Comedy is the genre most capable of characterizing redemption because, unlike tragedy, which begins high and ends low, comedy begins low and ends high. It traces the optimistic trajectory of biblical time, which moves from the darkness of night to the dawn of day (Gen. 1:5), and assures us that though sorrow may endure for an evening, joy comes in the morning (Ps. 30:5). It dares to believe that a son can be born of a dead womb, that though a man die he can yet live again. It confesses a faith that God will turn cursing into blessing (Num. 24:10), that suffering will at last become glory (Luke 24:26), and that death itself will culminate in resurrection life (Rev. 1:18).

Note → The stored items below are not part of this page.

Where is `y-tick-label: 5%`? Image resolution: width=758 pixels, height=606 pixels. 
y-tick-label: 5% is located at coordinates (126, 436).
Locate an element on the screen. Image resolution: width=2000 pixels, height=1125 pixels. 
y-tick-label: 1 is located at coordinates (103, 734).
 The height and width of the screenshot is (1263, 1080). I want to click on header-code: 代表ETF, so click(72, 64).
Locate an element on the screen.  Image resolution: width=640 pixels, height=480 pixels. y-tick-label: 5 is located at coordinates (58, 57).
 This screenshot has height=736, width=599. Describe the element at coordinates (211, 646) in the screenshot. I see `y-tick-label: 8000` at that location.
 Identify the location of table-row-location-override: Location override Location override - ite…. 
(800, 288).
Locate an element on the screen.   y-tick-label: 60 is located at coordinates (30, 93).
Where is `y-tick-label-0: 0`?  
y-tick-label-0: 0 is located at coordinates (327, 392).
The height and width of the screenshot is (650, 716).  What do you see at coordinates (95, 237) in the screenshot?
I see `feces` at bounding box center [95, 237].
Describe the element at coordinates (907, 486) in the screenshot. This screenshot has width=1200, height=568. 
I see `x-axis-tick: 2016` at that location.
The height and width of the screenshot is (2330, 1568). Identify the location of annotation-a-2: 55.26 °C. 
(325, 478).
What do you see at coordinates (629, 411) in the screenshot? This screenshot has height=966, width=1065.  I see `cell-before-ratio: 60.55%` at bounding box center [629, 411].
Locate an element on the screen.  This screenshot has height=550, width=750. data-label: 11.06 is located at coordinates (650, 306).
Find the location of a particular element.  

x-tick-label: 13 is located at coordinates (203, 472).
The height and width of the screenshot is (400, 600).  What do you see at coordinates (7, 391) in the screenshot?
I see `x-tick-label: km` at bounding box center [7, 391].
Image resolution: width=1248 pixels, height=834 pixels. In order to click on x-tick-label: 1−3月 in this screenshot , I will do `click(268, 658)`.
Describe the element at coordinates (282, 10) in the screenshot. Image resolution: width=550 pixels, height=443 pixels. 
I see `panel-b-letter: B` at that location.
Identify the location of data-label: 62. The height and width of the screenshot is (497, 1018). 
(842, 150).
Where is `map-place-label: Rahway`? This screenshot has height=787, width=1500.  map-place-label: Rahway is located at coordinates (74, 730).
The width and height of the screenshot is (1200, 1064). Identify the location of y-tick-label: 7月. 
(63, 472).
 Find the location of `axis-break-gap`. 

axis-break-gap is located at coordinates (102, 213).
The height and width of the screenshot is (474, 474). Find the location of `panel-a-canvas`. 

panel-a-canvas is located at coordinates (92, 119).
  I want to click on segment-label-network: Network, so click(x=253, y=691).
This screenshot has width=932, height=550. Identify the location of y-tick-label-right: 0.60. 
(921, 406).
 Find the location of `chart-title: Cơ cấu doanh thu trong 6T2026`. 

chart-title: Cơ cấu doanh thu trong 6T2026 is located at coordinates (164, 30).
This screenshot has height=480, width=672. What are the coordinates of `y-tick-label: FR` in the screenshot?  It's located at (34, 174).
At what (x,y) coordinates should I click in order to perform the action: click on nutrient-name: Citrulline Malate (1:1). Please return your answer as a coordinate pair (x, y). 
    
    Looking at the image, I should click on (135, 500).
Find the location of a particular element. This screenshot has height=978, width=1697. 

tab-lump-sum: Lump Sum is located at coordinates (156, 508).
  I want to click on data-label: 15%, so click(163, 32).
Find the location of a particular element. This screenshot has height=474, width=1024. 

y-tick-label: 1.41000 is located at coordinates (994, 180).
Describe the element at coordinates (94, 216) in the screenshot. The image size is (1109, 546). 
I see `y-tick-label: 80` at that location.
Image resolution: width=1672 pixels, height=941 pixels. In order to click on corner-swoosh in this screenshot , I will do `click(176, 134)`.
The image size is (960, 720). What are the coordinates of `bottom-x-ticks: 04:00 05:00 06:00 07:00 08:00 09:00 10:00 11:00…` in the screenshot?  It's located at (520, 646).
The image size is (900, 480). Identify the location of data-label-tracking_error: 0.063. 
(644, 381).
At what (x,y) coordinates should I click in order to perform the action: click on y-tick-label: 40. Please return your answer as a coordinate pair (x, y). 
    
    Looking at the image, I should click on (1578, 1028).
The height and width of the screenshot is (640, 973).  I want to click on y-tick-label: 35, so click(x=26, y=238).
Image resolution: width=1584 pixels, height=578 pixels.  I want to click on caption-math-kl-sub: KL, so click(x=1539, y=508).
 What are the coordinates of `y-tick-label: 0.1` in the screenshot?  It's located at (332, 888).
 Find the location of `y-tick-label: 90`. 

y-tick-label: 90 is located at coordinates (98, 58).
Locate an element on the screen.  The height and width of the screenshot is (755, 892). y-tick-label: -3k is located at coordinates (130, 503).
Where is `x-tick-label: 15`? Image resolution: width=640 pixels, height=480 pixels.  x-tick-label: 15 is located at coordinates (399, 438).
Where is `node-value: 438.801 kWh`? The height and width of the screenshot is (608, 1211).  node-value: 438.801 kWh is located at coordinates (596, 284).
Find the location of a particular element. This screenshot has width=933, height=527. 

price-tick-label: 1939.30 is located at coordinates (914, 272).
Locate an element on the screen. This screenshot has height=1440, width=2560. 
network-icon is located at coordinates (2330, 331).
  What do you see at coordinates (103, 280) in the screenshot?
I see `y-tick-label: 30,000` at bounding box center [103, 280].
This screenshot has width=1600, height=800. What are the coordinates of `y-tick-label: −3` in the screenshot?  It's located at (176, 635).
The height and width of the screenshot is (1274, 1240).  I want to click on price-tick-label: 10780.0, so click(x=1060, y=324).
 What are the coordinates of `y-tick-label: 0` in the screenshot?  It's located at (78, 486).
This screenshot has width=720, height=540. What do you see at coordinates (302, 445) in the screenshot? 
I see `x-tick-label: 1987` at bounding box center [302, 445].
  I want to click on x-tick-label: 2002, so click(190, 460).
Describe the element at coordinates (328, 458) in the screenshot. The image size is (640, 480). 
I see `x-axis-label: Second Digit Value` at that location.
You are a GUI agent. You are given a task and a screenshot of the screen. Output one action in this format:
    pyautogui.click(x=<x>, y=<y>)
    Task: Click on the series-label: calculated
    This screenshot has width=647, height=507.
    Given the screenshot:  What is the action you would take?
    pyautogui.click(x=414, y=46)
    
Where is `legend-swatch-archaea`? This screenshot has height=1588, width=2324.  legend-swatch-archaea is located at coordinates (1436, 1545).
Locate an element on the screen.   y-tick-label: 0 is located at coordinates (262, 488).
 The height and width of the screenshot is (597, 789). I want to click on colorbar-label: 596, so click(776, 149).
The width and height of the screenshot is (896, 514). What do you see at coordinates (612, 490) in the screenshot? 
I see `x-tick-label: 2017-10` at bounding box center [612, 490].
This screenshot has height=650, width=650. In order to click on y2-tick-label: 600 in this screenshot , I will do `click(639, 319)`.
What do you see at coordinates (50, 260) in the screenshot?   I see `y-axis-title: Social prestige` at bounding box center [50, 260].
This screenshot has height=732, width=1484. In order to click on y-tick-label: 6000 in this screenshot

Paul tells us that Christ is the wisdom of God (1 Cor. 1:24). The apostle certainly has in mind the Wisdom of God who was with the Creator when He marked the foundation of the earth (see Prov. 8:29). Read in this way, Jesus announces that He was with God as a master workman, and was “daily his delight, rejoicing always before him” (Prov. 8:30). The Hebrew word for “rejoicing” is the same as “Isaac.” Jesus is the true “Isaac,” and His joy is the eternal delight of His Father. Through Christ’s Gospel we too have been rescued and, against impossible odds, made to share in heaven’s laughter!